= WORK TASK 1 =
Please reproduce the part of the firewall DNS post that opens with the words containing "While I was" and closes with "the original issue?", substituting "client" for "customer".
= WORK TASK 2 =
In the firewall DNS post, what is the highest load average value the writer would normally expect to see?

I've been working with a customer on and off for some time with an apparent DNS issue which I am not seeing anywhere else.
The customer is running a split-DNS configuration which (for historical reasons) is our preferred method - we feel that having split DNS running solves more issues than it introduces and we continue to run split DNS on our own MFE appliance.
The primary symptom is the Firewall slowing down to a crawl (to the point where it can take upwards of 30 seconds to log via SSH) and running the top command results in the 3 load average values exceeding 20. Normally I would expect these values to be, at most, 4.
Rebooting the internally-hosted Windows DNS servers offers temporary respite, with the load averages on the Firewall dropping back down to an acceptable level. But, within a few minutes the value will begin to climb to the point where the system is virtually non-responsive again.
When the customer first reported this they were running 8.3.0 and we noticed that their HA cluster was reporting the availability of 8.3.1. When I read the release note/readme for this patch and discovered that it contained a fix for the bind process it seemed like a no-brainer. So, I recommended that he install this update to his two appliances, which he duly did. Later that day he reported that following installation everything seemed to have calmed down and he was happy this was probably the end of the issue.
Fast forward a few months to the end of last week and he called reporting identical symptoms. Again, taking one or more of his internal DNS servers down for a period of time seemed to allow the Firewall to recover, but re-introducing them would see the load average on the cluster start to climb once again.
While I was on the phone to another customer I received a message to say that this particular customer had called in again. When I returned the call he said it was about the same issue, but in the time it took me to get back to him he decided to switch the DNS configuration of his 8.3.1 cluster from split DNS servers to transparent mode and the problem had once again gone away.
Sure enough, I've just logged in and everything look sunny again. However, I am concerned that rather than fixing the problem he may have just moved it somewhere else.
Can anyone offer any thoughts on what might have been causing the original issue?

= LISTED RECORDS =
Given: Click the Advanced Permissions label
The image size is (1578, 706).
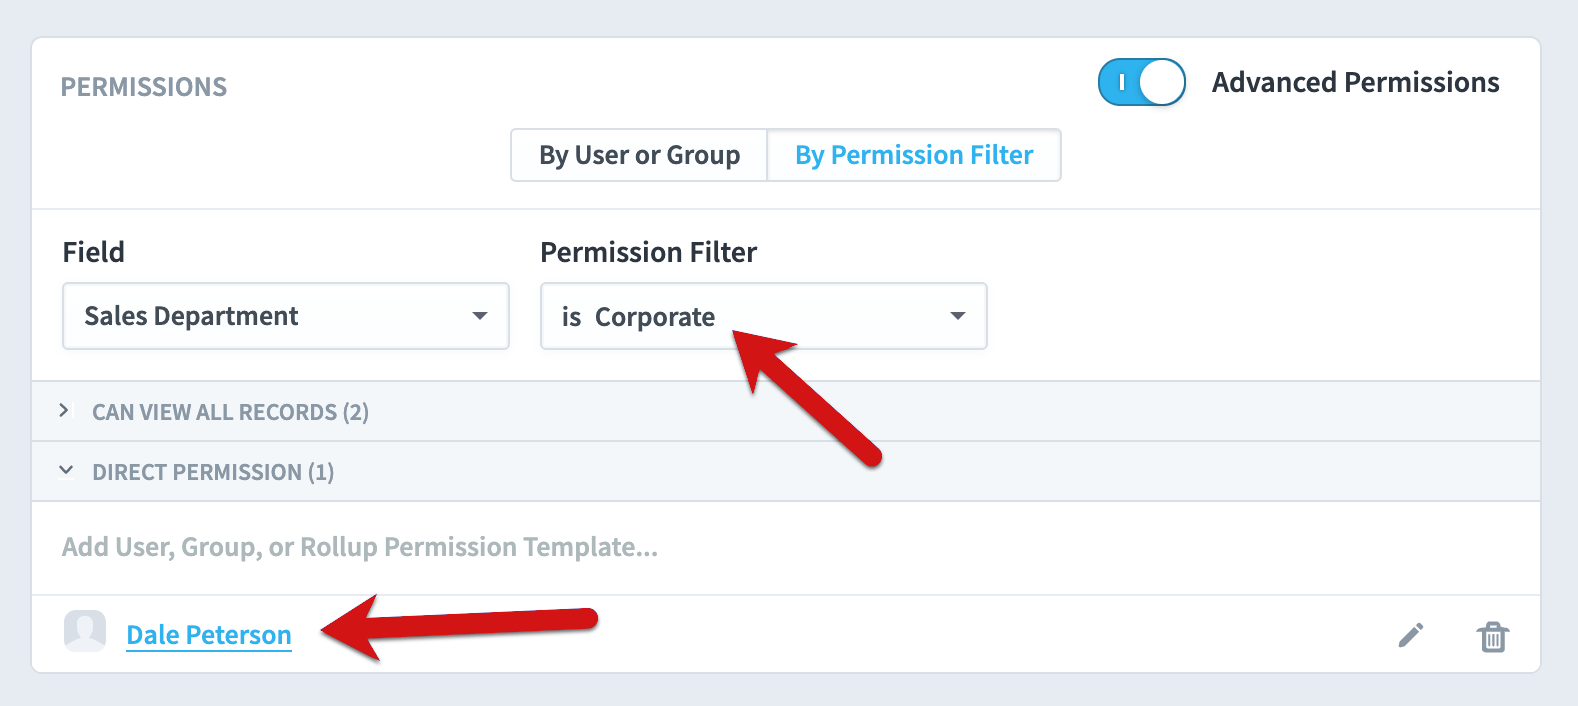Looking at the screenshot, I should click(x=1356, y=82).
...
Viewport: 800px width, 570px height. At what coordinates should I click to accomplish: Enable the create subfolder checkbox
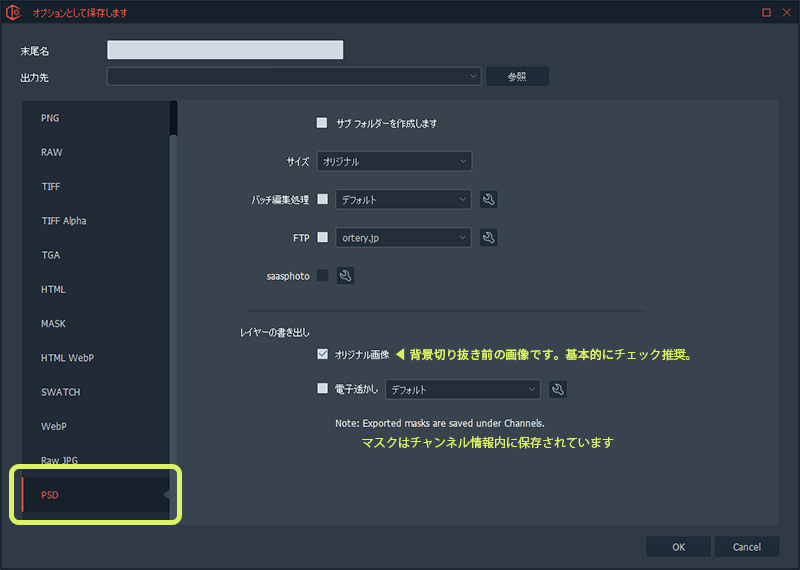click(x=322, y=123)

= EXPECTED ANSWER 1 =
While I was on the phone to another client I received a message to say that this particular client had called in again. When I returned the call he said it was about the same issue, but in the time it took me to get back to him he decided to switch the DNS configuration of his 8.3.1 cluster from split DNS servers to transparent mode and the problem had once again gone away.
Sure enough, I've just logged in and everything look sunny again. However, I am concerned that rather than fixing the problem he may have just moved it somewhere else.
Can anyone offer any thoughts on what might have been causing the original issue?

= EXPECTED ANSWER 2 =
4